Verdecchia: garantito il rispetto delle norme anti-Covid negli istituti anche grazie alla riapertura del plesso di Colleranesco
GIULIANOVA. La campanella dell’inizio delle lezioni scolastiche tornerà a squillare il prossimo 14 settembre all’interno del plesso delle elementari e materne di Colleranesco. E’ quanto è stato assicurato ieri mattina dai responsabili della ditta responsabile del cantiere.
La bella novità é scaturita nel corso del sopralluogo effettuato ieri mattina dall’assessore all’edilizia scolastica Katia Verdecchia accompagnata dall’assessore ai lavori pubblici Giampiero Di Candido. La riapertura della scuola di Colleranesco consentirà di liberare spazi finora occupati in altri plessi e quindi di rispettare ancora di più le misure anti-Covid. Nel resto delle scuole giuliesi tutto è stato predisposto per una ripartenza in un clima di tranquillità. «Siamo partiti il 16 luglio», dice Verdecchia, «ad organizzare nel migliore dei modi il nuovo anno scolastico. Abbiamo avuto tre conferenze di servizio con i dirigenti scolastici e con i vertici scolastici provinciali. In quelle sedi abbiamo esaminato come utilizzare i 110 mila euro dei fondi Pon europei che si sono aggiunti ai 100 mila euro messi a disposizione dell’amministrazione comunale per adeguare alle misure di sicurezza il piazzale posteriore d’ingresso della De Amicis in modo da consentire l’entrata a scuola scaglionati e con orari diversi. Abbiamo affrontato anche l’aspetto riguardante la mensa. Non si potrà stare tutti assieme in un unico ambiente. Ogni classe, per chi consuma i pasti a scuola, avrà il suo angolo per la refezione. Abbiamo seguito alla lettera le linee guida ministeriali con la speranza che all’ultimo momento non esca qualche novità. Mi raccomando alle famiglie di praticare prevenzione al massimo e di misurare ogni mattina la febbre ai ragazzi che frequentano la scuola».

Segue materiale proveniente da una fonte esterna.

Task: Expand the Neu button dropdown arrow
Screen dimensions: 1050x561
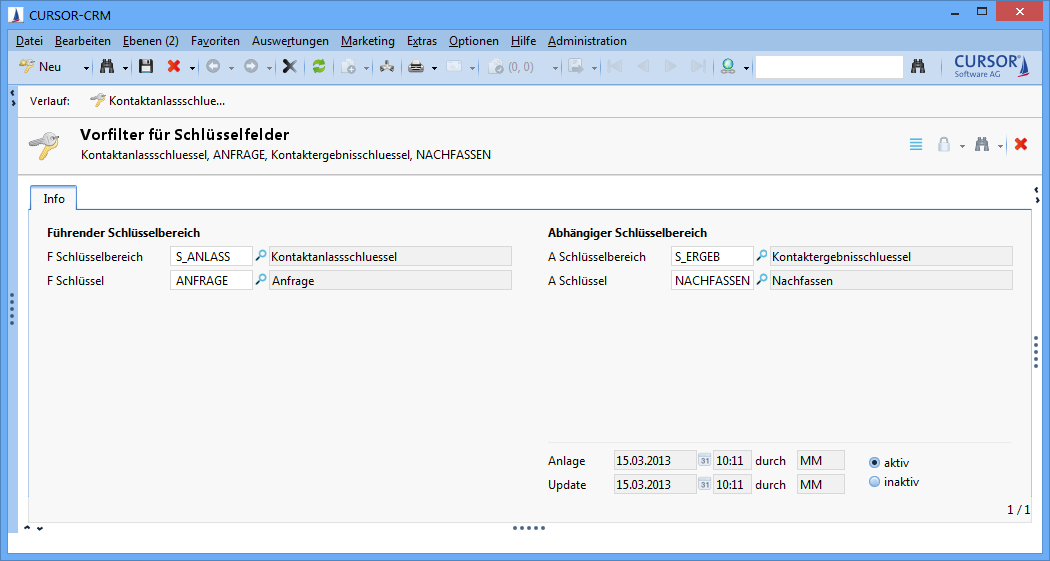Action: click(x=86, y=68)

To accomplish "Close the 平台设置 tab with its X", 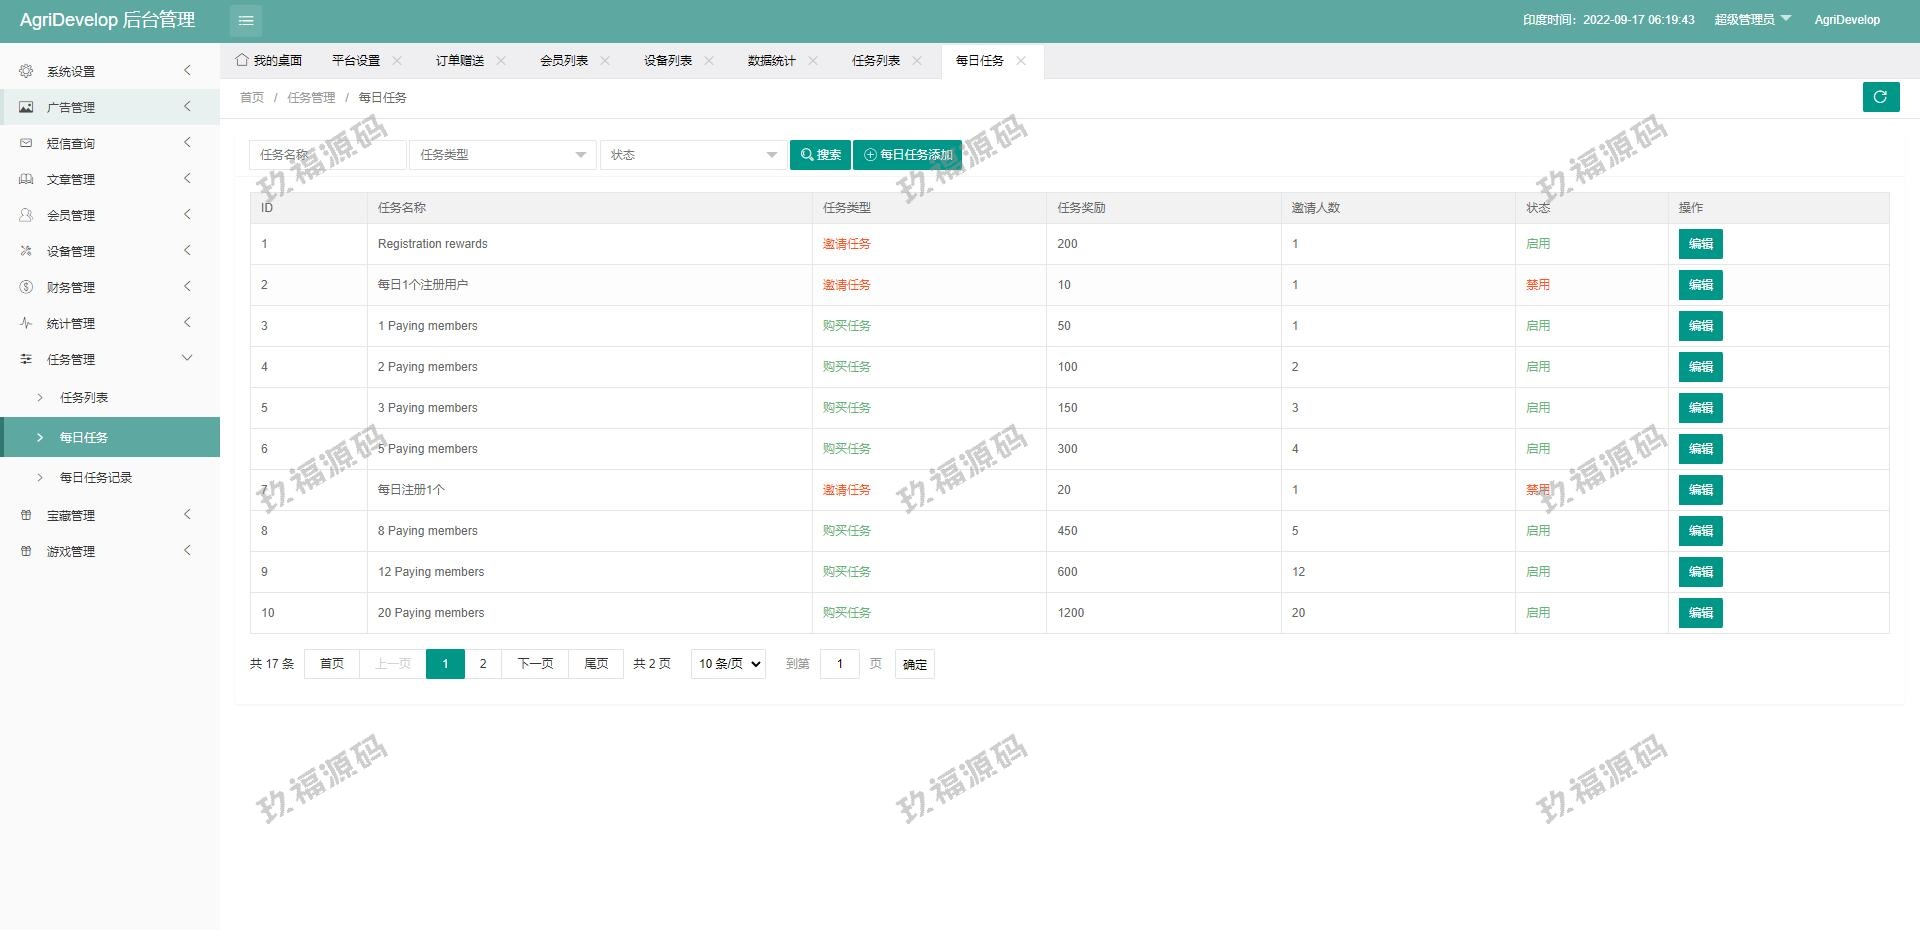I will tap(397, 61).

Per quanto riguarda l’edificio scolastico di Colleranesco, Verdecchia aggiuge: «I referenti dell’impresa hanno riferito che stanno viaggiando nel rispetto del cronoprogramma dei lavori e che mancano ancora da ultimare dei piccoli interventi. La riconsegna della struttura dovrebbe avvenire una settimana prima della riapertura in modo da consentirci di sistemare i banchi e le attrezzature scolastiche, oltre che a provvedere a sanificare tutti gli ambienti. Il ritorno a scuola dovrà essere un momento di tranquillità all’interno della massima sicurezza. Nel malaugurato caso non dovessimo essere in grado di riaprire la scuola di Colleranesco, ho già pronto un piano B che non sto qui a svelare per scaramanzia». In ogni caso la scuola, dopo qualche anno di purgatorio riaprirà. Va ricordato che i ritardi di messa a norma, rispetto ai tempi preventivati, sono da attribuire in prima istanza al fermo ordinato dalla Procura dopo che emersero, rispetto agli interventi effettuati nel 2006, delle grosse manchevolezze su cui la magistratura sta ancora indagando. L’altro motivo di ritardo è scaturito dall’emergenza sanitaria che ha determinato un lungo fermo del cantiere.